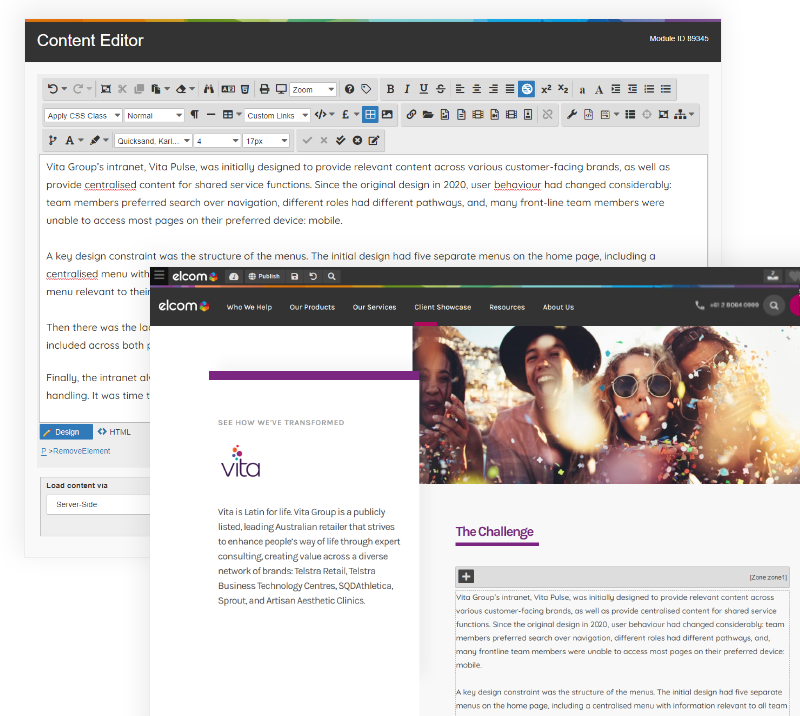
Task: Insert a hyperlink
Action: pos(411,114)
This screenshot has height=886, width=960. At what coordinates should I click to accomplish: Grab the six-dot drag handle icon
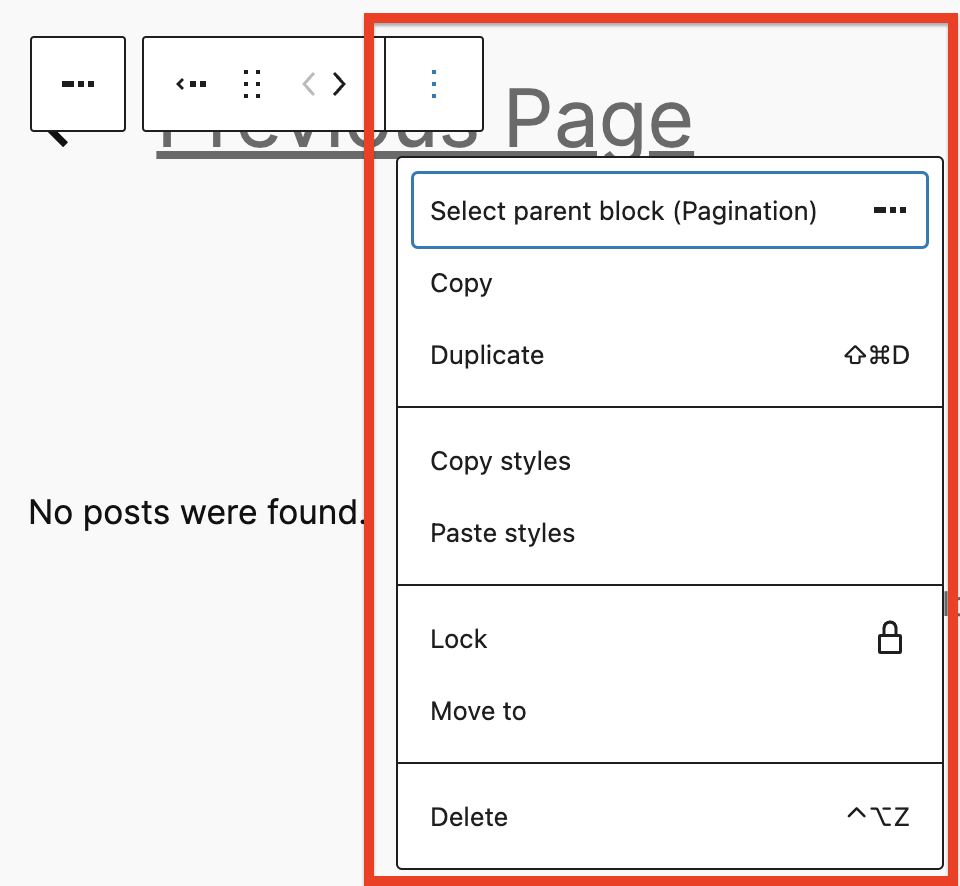pos(252,84)
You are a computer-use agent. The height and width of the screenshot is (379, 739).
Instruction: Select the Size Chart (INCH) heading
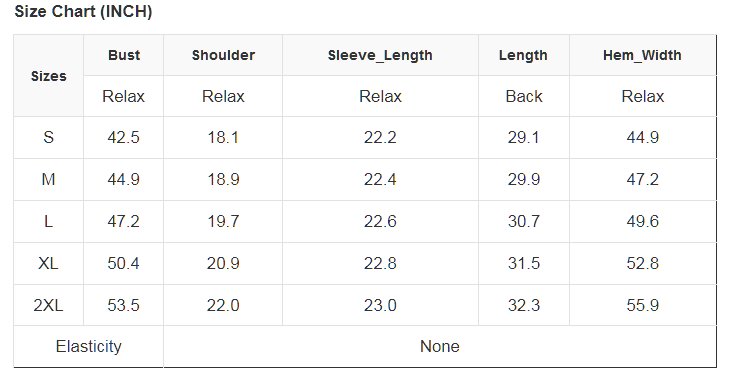[83, 11]
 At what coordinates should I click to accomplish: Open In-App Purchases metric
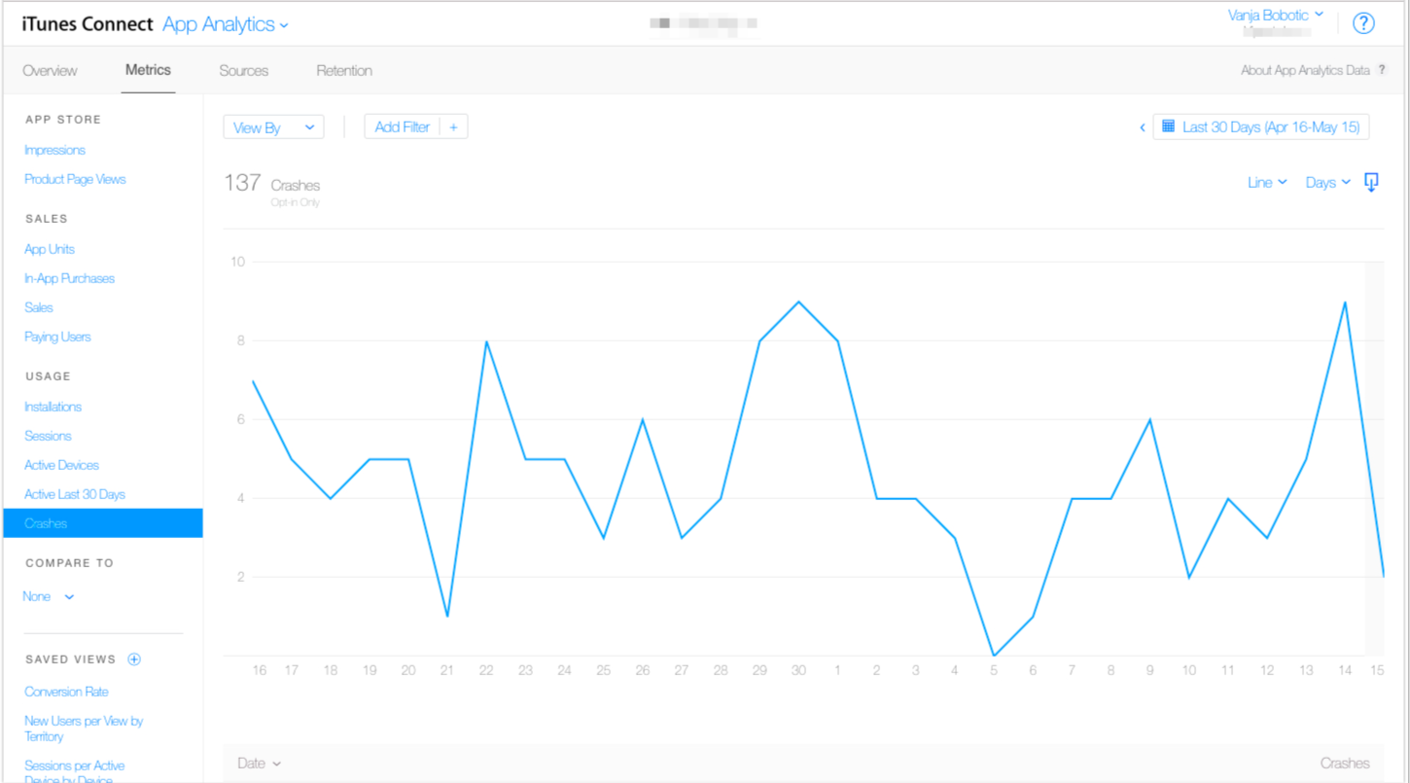[x=69, y=278]
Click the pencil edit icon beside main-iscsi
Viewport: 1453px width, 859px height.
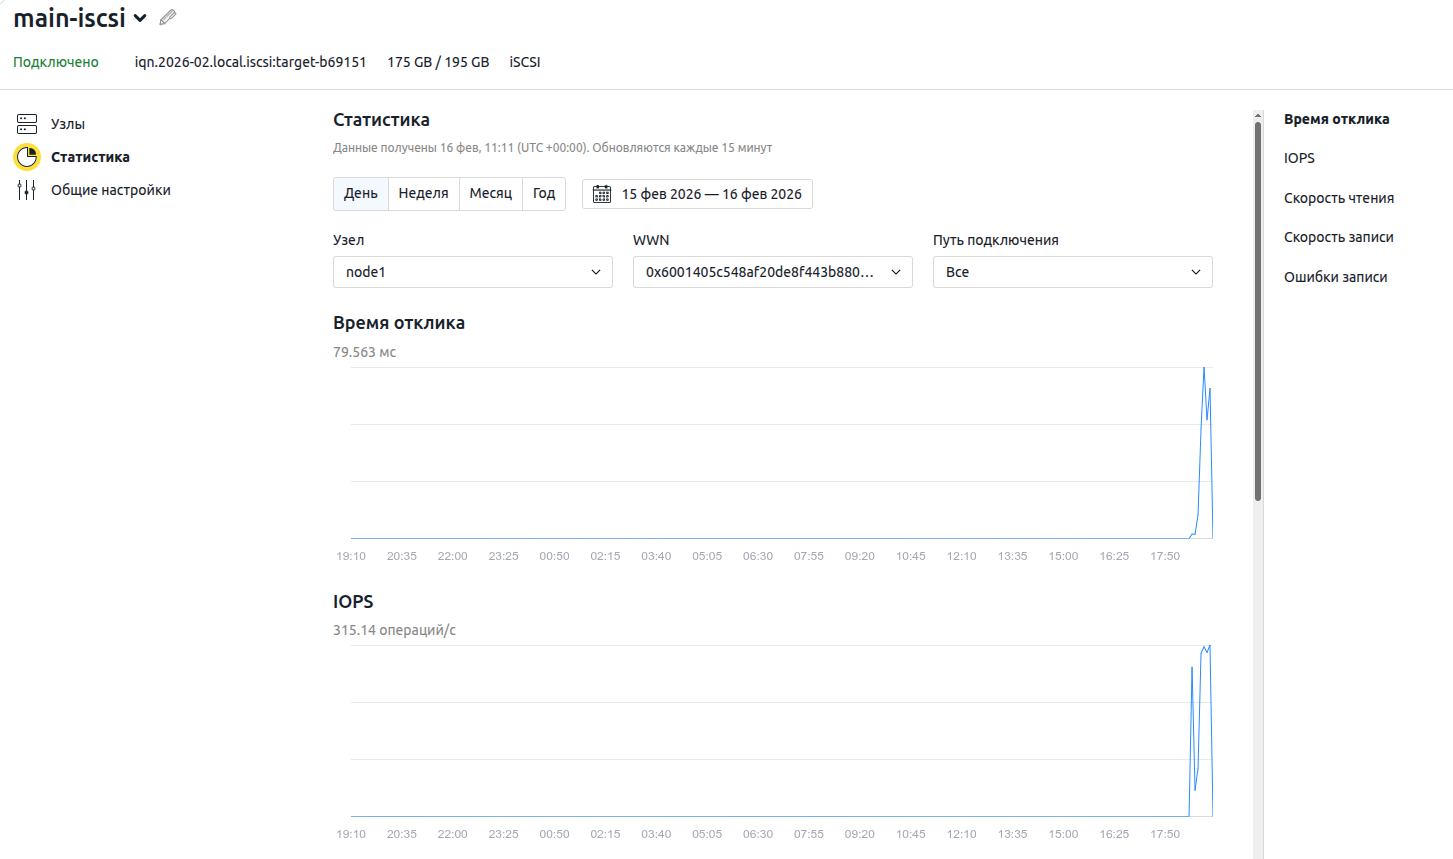click(x=168, y=17)
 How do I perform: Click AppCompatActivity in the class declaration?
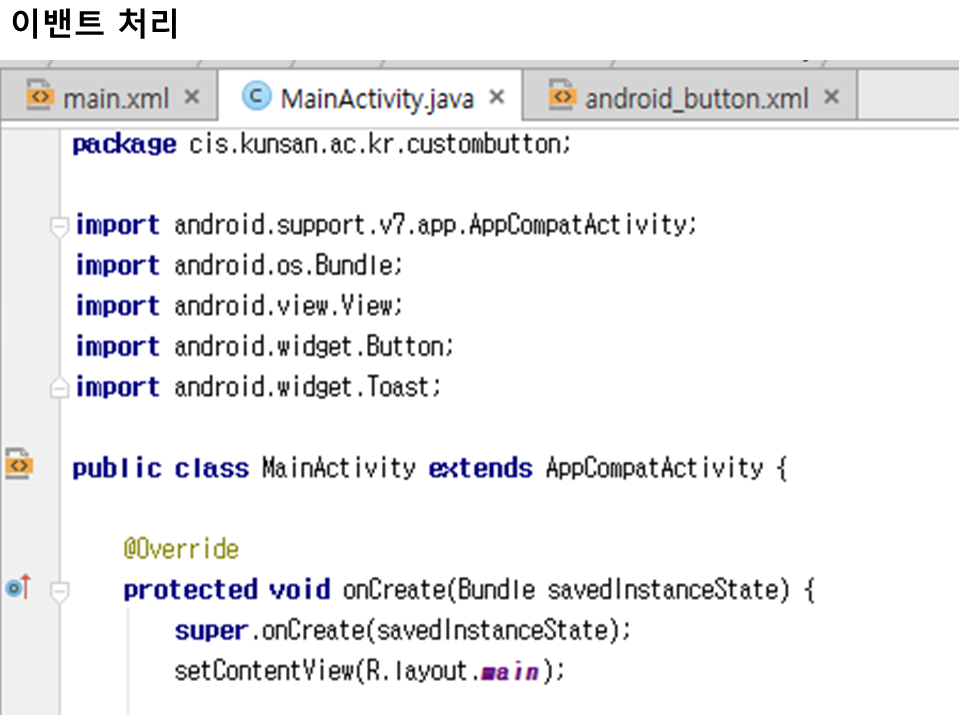coord(653,468)
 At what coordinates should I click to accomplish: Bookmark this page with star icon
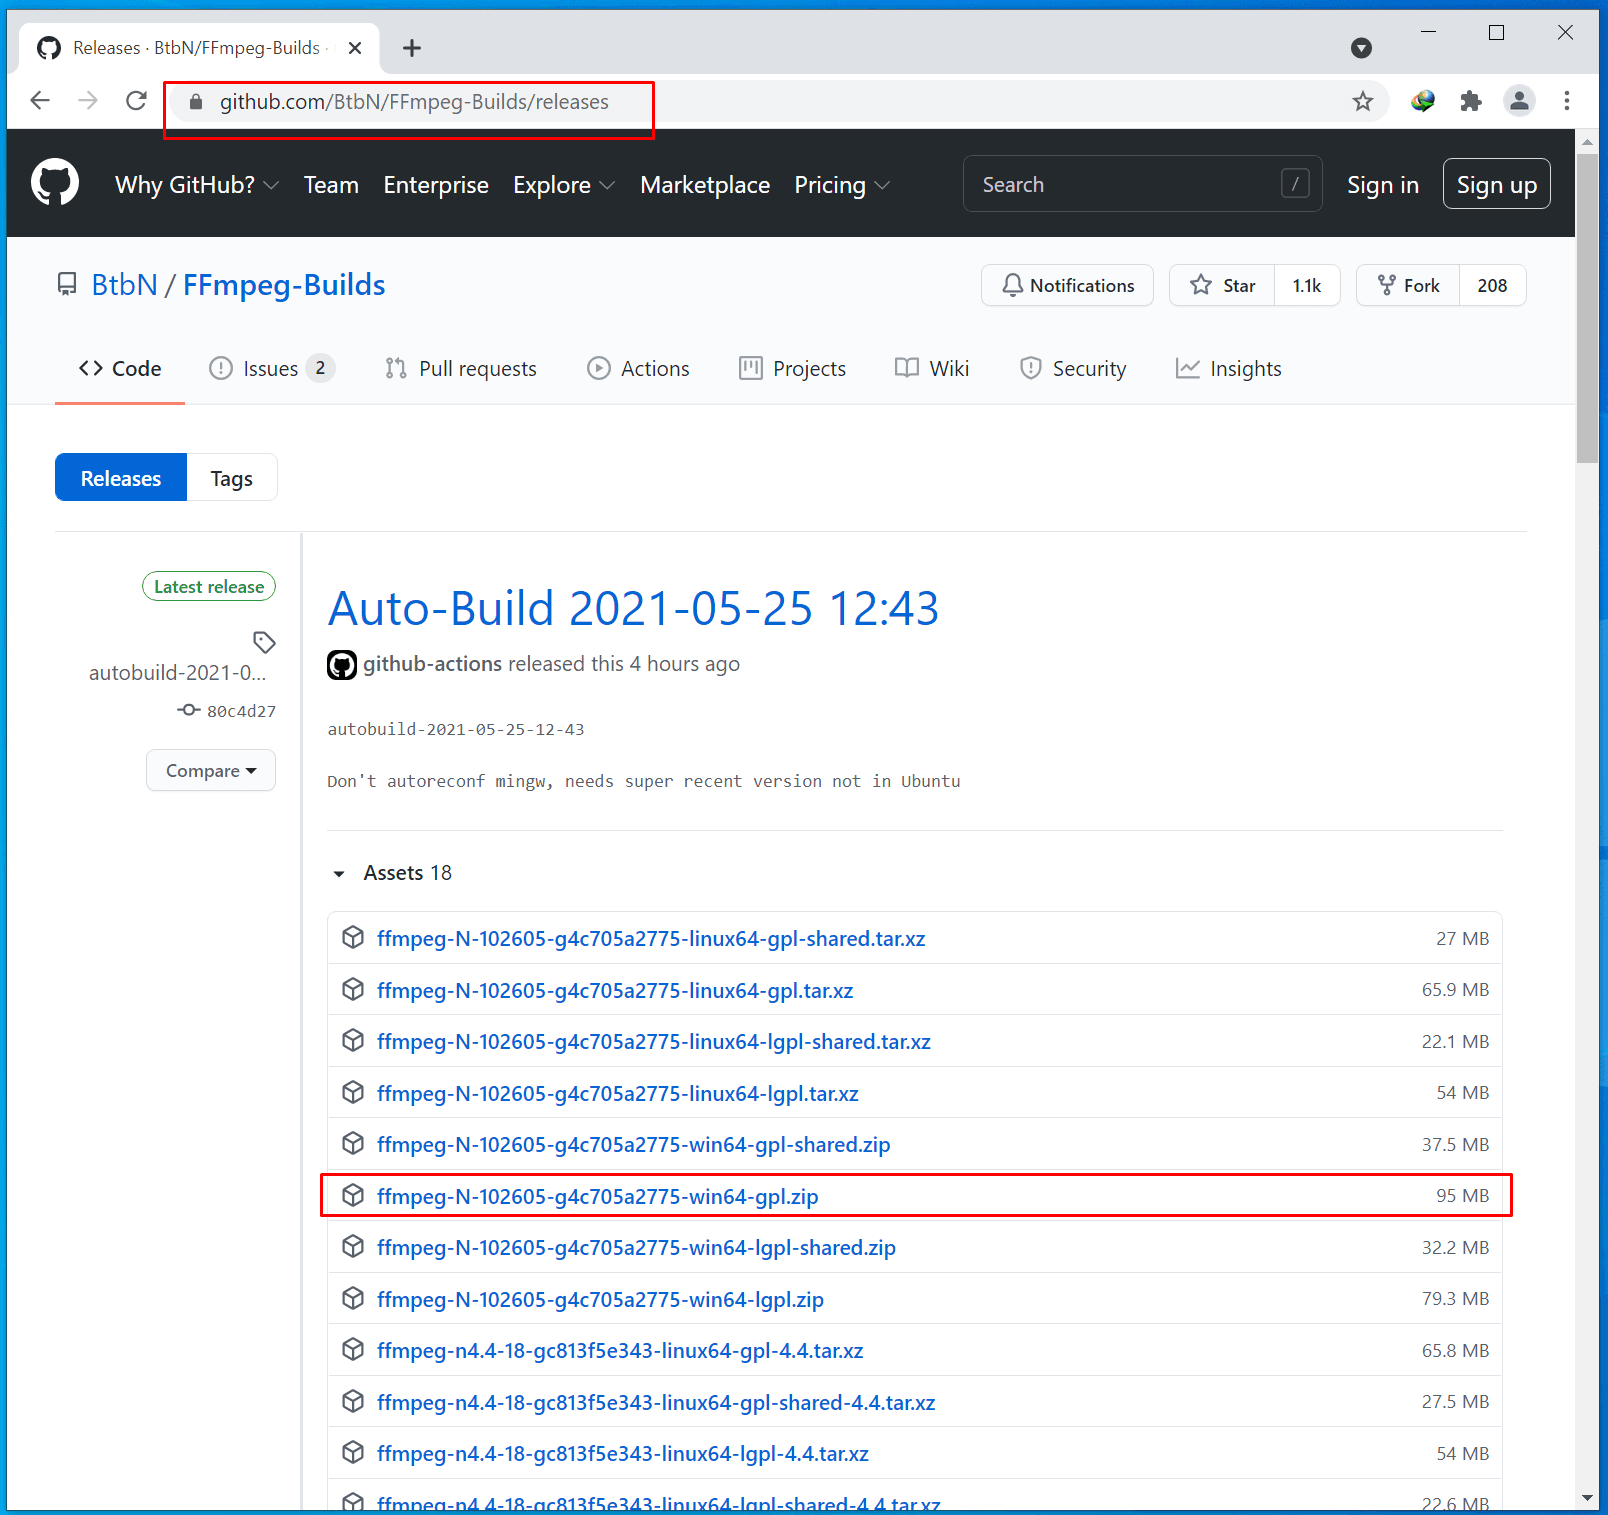click(x=1362, y=101)
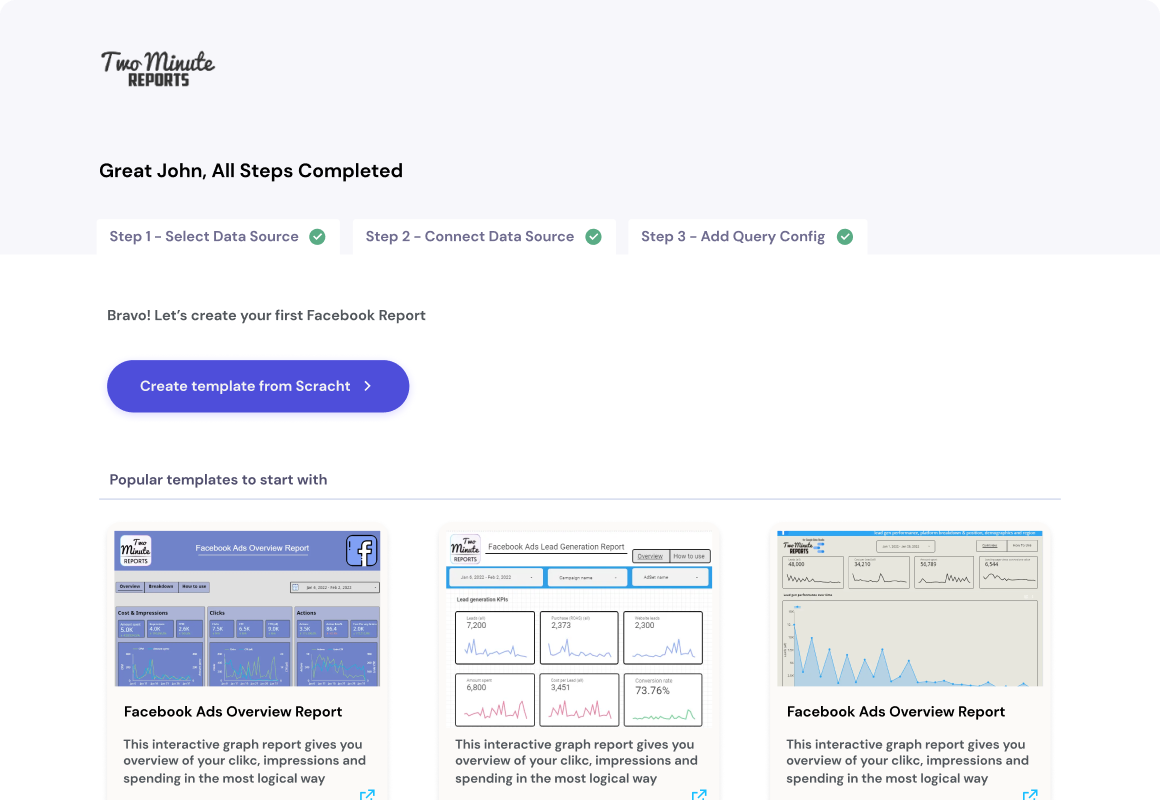Switch to the Step 1 - Select Data Source tab
This screenshot has width=1160, height=800.
coord(204,237)
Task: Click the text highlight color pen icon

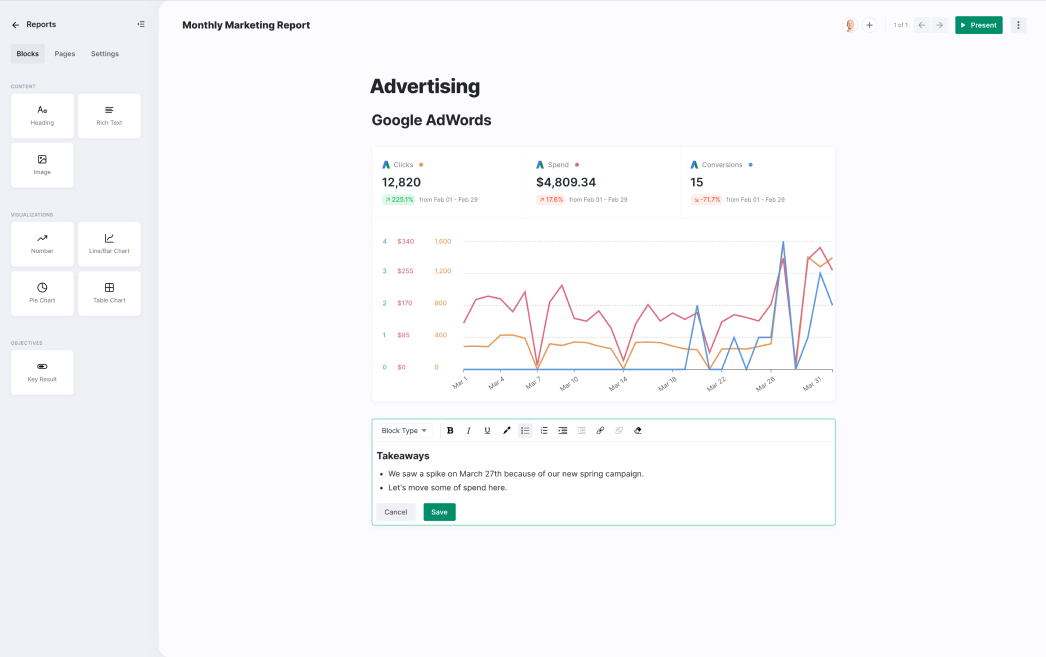Action: click(x=506, y=430)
--------------------------------------------------
:: HOW TO COMPLETE THIS TASK ::
Every line from the one with "How do I perform: Click" through the last line of the listing above must be written out exactly, and no picture may appear.

:: TASK OUTPUT ::
 How do I perform: Click AppCompatActivity in the class declaration?
coord(653,468)
 At what coordinates should I click to accomplish: Bookmark this page with star icon
click(x=1362, y=101)
Switch to the Step 1 - Select Data Source tab
This screenshot has width=1160, height=800.
coord(204,237)
Task: Click the text highlight color pen icon

Action: click(x=506, y=430)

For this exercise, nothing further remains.